*WRITTEN REQUEST*: Write out the following records without changing a character, starting at the line containing "You are a computer-use agent. The" and ending after the line containing "(x=349, y=252)".

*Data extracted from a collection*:
# # #

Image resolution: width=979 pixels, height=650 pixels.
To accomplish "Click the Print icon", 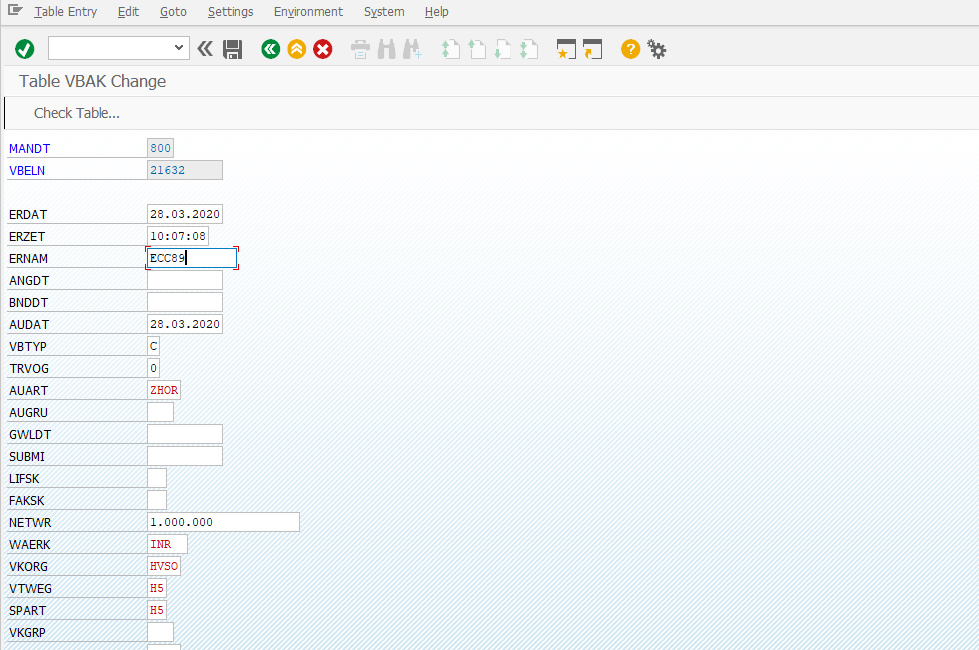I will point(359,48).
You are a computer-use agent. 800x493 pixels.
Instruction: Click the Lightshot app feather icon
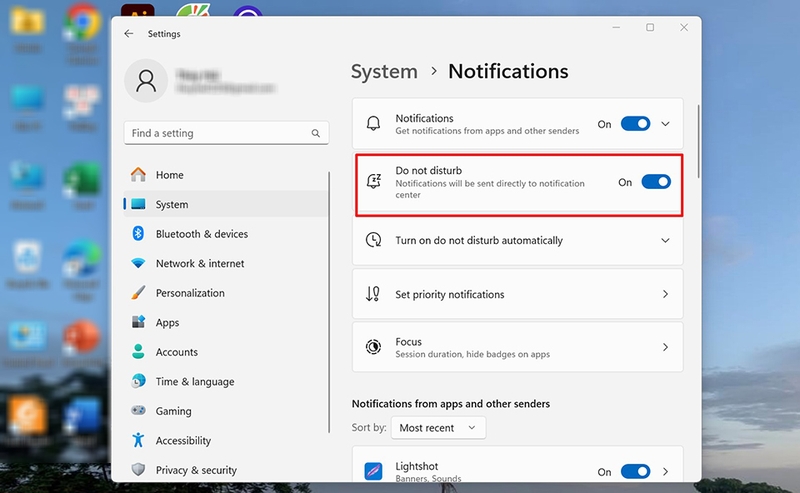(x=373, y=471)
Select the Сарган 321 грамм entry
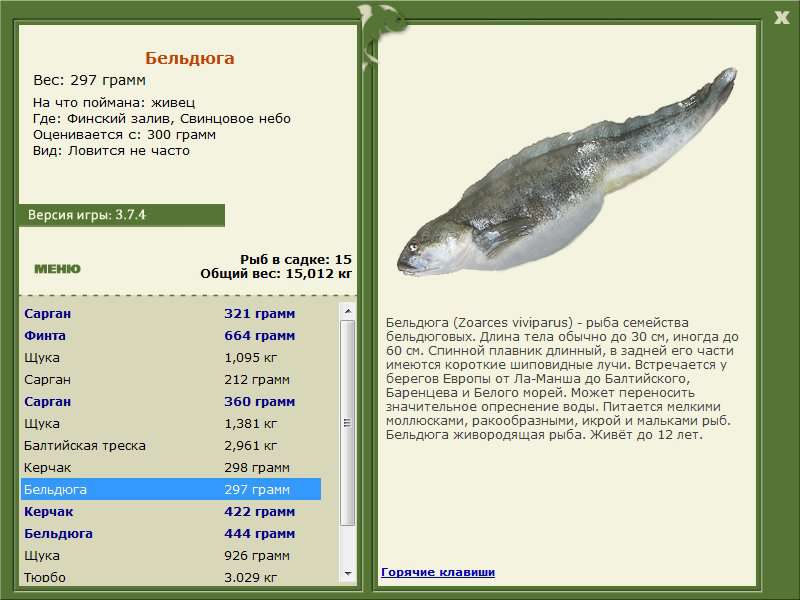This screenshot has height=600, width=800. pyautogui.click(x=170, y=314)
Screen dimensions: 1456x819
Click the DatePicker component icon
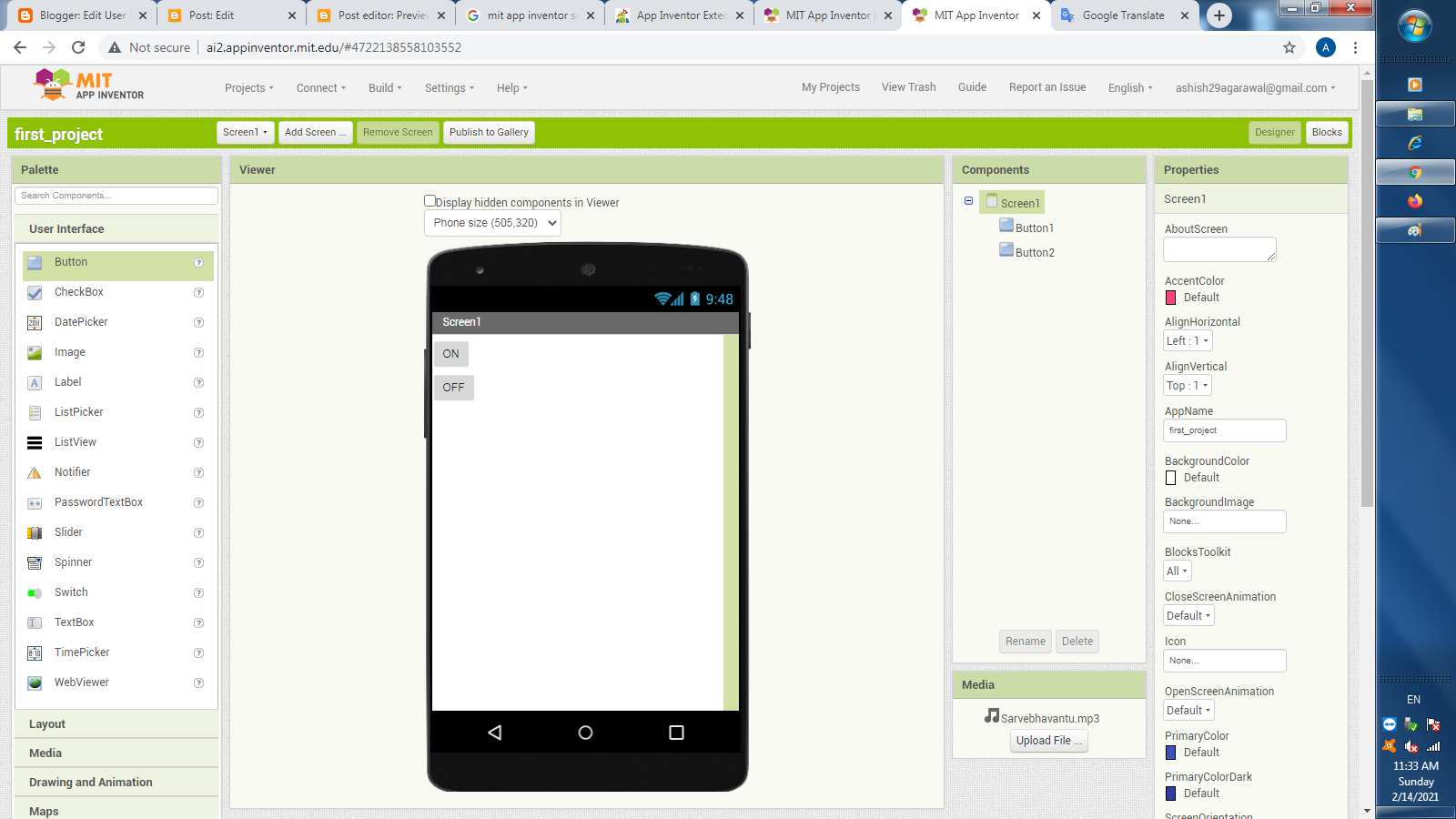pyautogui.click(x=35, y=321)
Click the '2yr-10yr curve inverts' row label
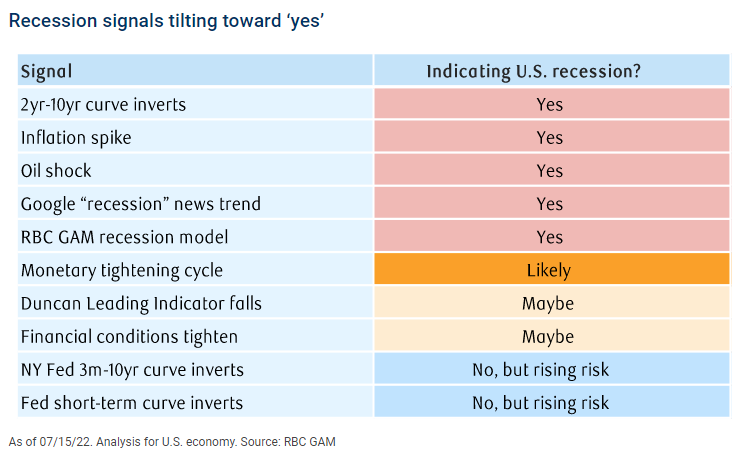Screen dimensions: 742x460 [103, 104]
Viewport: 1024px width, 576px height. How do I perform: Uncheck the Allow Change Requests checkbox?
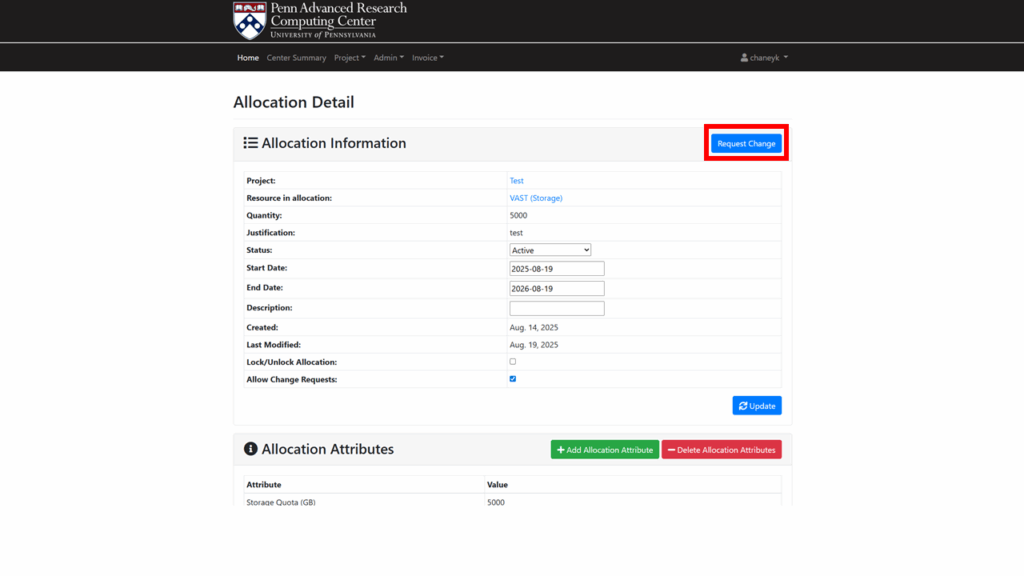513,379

# # #

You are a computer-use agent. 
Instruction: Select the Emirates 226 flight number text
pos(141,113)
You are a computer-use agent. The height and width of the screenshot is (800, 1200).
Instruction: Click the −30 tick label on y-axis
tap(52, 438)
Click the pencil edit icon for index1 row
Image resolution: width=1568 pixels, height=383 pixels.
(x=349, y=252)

# # #

*EXERCISE SOLUTION*:
You are a computer-use agent. The height and width of the screenshot is (800, 1200).
Instruction: Click the −30 tick label on y-axis
tap(52, 438)
Click the pencil edit icon for index1 row
Image resolution: width=1568 pixels, height=383 pixels.
(x=349, y=252)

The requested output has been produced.